Player safety: Nepali football pays the price for ANFA, club apathy

No one cares about player safety in Nepal, say coaches.

It seems player safety is the last thing that stakeholders in Nepali football think about.  Onlinekhabar collage
It seems player safety is the last thing that stakeholders in Nepali football think about. Onlinekhabar collage

Two days after Nepal beat Laos to win the Prime Ministers’ Three Nations Cup on March 31, almost all national teams players were back with their respective A Divison Clubs.

Since then, these players have played 12 matches in less than two months with a two-day break between them. And, the effects are showing as players, both Nepali and international, are going down injured one after another.

Bimal Gharti Magar was ruled out of the Three Nations Cup in March due to an injury. On May 7, he twisted his ankle, leaving himself doubtful for the SAFF Championship that will be held in Bengaluru, India, in July. He is not the only one; players like Arik Bista and Bikas Khawas are also doubtful for the tournament as questions are being raised if the All Nepal Football Association (ANFA) and A Division clubs care about player safety.

‘No one cares’

Looking at the way things are going, it is clear ANFA is in a rush to finish the league notwithstanding any incidents related to player safety. If nothing happens between now and the last match, the league will have been finished in three months. During this time, each team would have played 26 games in three months. This happens nowhere.

“No one cares about the player safety in this country. ANFA wants to finish it as fast as it can and clubs want to save as much money as they can. The players in all of this are never thought about,” says Three Star Club coach Megh Raj KC.

Chencho Gyeltshen
Chencho Gyeltshen playing against Himalayan Sherpa.

Due to the tight schedule, over a dozen players have been injured.
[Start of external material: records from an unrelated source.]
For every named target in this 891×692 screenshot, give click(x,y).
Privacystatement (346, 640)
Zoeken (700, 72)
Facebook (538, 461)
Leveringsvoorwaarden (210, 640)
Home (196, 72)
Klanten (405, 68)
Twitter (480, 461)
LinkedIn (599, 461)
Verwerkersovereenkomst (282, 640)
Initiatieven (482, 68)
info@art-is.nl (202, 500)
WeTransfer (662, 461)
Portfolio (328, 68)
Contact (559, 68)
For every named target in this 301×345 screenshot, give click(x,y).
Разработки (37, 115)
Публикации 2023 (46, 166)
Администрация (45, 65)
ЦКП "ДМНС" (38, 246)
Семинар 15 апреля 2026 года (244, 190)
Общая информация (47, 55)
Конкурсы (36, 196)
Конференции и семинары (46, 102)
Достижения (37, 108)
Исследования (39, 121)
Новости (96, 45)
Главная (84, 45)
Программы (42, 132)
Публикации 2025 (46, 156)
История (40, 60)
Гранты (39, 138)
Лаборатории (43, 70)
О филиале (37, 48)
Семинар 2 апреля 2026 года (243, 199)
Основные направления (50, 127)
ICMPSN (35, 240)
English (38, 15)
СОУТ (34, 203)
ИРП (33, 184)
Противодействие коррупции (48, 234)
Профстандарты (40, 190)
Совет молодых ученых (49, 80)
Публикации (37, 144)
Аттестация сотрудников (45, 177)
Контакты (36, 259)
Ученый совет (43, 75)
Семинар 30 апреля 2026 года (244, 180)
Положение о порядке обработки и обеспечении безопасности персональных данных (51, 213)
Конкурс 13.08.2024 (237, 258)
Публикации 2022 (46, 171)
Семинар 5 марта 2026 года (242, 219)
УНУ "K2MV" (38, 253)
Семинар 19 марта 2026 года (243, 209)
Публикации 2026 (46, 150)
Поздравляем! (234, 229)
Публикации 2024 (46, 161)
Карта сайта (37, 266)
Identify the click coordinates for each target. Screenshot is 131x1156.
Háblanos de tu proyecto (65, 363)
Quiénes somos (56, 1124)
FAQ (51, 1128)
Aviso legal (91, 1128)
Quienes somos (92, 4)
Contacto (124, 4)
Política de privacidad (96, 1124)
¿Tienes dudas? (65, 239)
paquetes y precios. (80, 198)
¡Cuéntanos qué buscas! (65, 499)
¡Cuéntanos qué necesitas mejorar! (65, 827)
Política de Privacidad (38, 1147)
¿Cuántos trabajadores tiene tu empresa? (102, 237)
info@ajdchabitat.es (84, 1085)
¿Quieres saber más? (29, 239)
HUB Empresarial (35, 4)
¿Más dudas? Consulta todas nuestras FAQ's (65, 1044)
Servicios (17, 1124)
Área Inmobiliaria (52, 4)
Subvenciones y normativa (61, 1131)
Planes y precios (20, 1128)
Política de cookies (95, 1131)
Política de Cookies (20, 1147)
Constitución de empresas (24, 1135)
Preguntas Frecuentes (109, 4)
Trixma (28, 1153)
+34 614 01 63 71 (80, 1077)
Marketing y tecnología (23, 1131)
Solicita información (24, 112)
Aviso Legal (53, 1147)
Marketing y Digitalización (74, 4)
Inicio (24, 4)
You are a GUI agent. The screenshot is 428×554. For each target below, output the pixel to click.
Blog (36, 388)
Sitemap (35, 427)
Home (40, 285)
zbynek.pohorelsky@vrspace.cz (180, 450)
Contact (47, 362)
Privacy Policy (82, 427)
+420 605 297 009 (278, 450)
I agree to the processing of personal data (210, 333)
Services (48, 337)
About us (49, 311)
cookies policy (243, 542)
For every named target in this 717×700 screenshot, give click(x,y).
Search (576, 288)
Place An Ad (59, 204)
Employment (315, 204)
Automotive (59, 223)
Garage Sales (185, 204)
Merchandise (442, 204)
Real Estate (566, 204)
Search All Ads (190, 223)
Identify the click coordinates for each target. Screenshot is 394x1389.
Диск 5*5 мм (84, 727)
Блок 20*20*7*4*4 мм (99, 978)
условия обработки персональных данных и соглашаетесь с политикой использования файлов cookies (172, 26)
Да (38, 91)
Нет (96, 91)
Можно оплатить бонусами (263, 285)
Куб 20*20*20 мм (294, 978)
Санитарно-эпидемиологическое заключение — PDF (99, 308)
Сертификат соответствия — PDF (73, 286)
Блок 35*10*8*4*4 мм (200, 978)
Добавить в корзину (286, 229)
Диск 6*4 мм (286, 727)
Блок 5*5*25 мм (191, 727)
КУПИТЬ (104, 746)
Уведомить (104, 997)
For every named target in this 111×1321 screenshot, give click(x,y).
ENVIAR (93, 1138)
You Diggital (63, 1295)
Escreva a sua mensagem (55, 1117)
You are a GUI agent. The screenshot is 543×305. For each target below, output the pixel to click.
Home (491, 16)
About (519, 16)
The remaining players on the field are dealing with a few niggles as many players are playing through pain.

All of the player safety-related issues could have been avoided had the league started in November 2022. But due to tension between ANFA and clubs, the league moved back almost three months. ANFA has not been able to act as an authority as it owes all clubs preparation money it promised it would provide.

Defending champions Machhindra FC have been ravaged by injuries. The team, hit by key players leaving for Australia, suffered more as their marquee signing Chencho Gyeltshen suffered a foot injury after playing only seven games. The team also lost Indian defender Dayananda Singh in an injury and are now playing without key forward Bimal Gharti Magar. A number of players in the club have fallen sick due to a lack of rest, say club sources.

When Machhindra lost 2-1 to Church Boys on Matchday 16, captain and goalkeeper Bishal Shrestha did not play as he had a fever. Coach Kishor KC after the match said Shrestha was feeling the effects of continuous games.

“There is no time for these players to recover. I will not be surprised if more players are injured,” says KC.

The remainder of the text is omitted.